[Saved entries]
○ ○ ○ ○ ○ ○ ○
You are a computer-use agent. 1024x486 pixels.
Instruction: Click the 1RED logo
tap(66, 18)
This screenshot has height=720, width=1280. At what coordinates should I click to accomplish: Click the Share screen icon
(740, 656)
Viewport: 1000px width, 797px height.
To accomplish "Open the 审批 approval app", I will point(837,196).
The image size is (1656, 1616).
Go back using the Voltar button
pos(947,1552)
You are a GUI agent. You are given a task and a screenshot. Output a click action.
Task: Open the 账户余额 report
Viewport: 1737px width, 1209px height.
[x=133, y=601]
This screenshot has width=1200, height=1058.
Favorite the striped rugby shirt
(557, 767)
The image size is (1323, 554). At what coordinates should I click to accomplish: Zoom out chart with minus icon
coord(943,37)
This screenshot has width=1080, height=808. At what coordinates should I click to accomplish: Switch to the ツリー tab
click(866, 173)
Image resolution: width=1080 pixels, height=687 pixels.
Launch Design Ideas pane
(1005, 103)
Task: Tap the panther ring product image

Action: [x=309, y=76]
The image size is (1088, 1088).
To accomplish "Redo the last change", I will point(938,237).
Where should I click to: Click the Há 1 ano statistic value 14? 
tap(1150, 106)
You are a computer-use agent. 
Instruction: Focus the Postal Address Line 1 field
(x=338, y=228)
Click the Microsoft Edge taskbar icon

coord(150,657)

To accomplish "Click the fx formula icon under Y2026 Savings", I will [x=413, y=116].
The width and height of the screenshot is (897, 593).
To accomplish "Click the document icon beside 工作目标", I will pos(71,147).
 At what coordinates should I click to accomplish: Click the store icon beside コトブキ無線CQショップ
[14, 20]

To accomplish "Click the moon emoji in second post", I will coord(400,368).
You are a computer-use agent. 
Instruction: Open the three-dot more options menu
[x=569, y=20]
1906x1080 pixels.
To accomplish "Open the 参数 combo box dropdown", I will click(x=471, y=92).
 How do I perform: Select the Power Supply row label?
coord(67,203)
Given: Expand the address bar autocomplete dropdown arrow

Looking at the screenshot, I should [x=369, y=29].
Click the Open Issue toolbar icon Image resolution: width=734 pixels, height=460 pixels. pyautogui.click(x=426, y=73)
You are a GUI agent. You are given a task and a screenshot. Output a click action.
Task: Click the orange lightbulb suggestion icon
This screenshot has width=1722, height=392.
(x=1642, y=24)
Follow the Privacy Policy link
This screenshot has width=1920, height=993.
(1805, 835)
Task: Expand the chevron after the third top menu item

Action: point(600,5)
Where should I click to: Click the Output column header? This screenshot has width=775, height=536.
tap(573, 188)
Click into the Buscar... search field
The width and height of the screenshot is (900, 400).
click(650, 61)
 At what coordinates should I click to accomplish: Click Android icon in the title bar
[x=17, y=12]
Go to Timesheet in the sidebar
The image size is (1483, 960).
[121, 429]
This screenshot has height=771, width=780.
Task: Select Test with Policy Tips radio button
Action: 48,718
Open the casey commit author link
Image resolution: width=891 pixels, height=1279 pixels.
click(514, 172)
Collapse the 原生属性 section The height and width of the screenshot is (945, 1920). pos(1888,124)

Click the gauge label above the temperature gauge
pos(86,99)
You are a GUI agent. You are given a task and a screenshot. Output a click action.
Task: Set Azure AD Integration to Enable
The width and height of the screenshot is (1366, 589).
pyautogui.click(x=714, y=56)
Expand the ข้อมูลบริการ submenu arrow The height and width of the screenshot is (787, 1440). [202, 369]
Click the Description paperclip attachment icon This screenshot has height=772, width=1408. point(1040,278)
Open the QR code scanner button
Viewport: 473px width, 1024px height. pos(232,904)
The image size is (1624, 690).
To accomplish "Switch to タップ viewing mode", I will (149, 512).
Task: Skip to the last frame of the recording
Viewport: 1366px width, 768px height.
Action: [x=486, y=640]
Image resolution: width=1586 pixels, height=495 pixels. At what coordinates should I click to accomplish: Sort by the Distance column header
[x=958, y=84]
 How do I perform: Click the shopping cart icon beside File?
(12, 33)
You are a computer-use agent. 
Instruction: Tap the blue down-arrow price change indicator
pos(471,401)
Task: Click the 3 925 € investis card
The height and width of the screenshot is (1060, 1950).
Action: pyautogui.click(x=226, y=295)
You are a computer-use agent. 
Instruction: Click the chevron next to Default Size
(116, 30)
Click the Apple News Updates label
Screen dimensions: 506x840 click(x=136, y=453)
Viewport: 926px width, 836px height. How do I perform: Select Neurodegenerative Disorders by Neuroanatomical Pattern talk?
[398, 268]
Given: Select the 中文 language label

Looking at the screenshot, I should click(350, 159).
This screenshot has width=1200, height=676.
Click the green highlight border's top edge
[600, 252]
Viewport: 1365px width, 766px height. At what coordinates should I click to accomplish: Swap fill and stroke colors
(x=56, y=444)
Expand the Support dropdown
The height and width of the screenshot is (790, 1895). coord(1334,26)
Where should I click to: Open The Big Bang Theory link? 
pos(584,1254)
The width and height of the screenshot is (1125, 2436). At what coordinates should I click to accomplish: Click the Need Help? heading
○ ○ ○ ○ ○ ○ ○
_Assignment_
Without changing anything, quote the lines from the top of the data to the line that contains "The image size is (1656, 1616).", including that line.

_Answer area_
You are a computer-use agent. 1024x486 pixels.
Instruction: Click the 1RED logo
tap(66, 18)
This screenshot has height=720, width=1280. At what coordinates should I click to accomplish: Click the Share screen icon
(740, 656)
Viewport: 1000px width, 797px height.
To accomplish "Open the 审批 approval app", I will point(837,196).
The image size is (1656, 1616).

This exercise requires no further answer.